If we refer only to deletion, yes, but chunks are immutable data and are self-verifying as their XOR direction is the hash of their content. So they are much more secure than MDs that could be modified without the user being able to detect it.
If the network is already creating copies - won’t it really enhance network’s durability and security to actually make it such that one section gets one chunk only? This way four chunks mean four different sections - greatly enhancing the %age of malicious nodes required to manipulate a piece of data?
If I understand correctly it does do what you are suggesting - i.e. the data is spread randomly across the machines that make up the network. The word ‘section’ is where the confusion lies. Here’s my understanding of how it works.
A section is a group of nodes that’s responsible for looking after data stored within a certain range of addresses on the network (for the sake of a simplified example, addresses beginning A or B).
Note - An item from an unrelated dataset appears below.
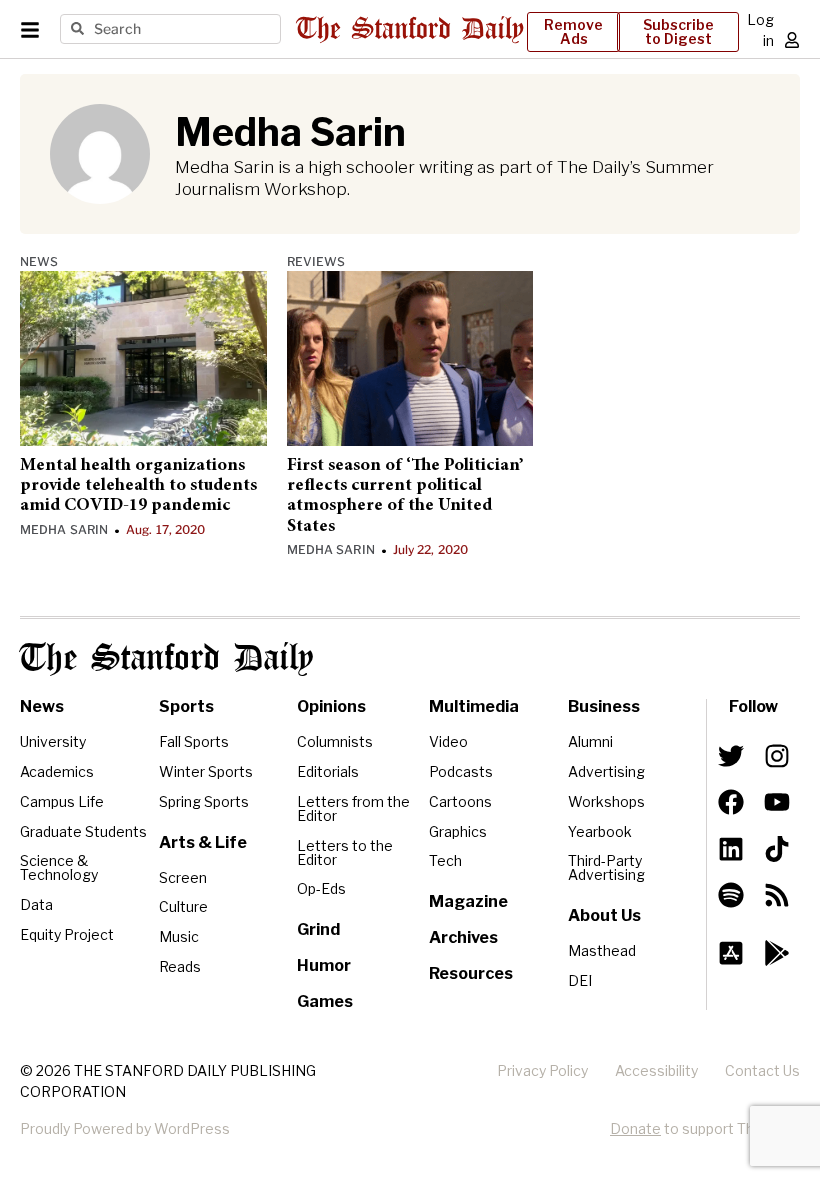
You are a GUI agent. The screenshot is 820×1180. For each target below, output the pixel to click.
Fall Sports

If the hash of a chunk of data begins with A or B then it will automatically have an address in the range A - B (because the hash is the same as the network address) so it will be managed by the section that looks after the range A - B, which will usually be around 10 - 20 nodes. A number of the nodes in this section will store copies of the chunks and most likely they’ll be widely geographically dispersed because XOR distance bears no relation to geographical distance - physical location within a section is randomised.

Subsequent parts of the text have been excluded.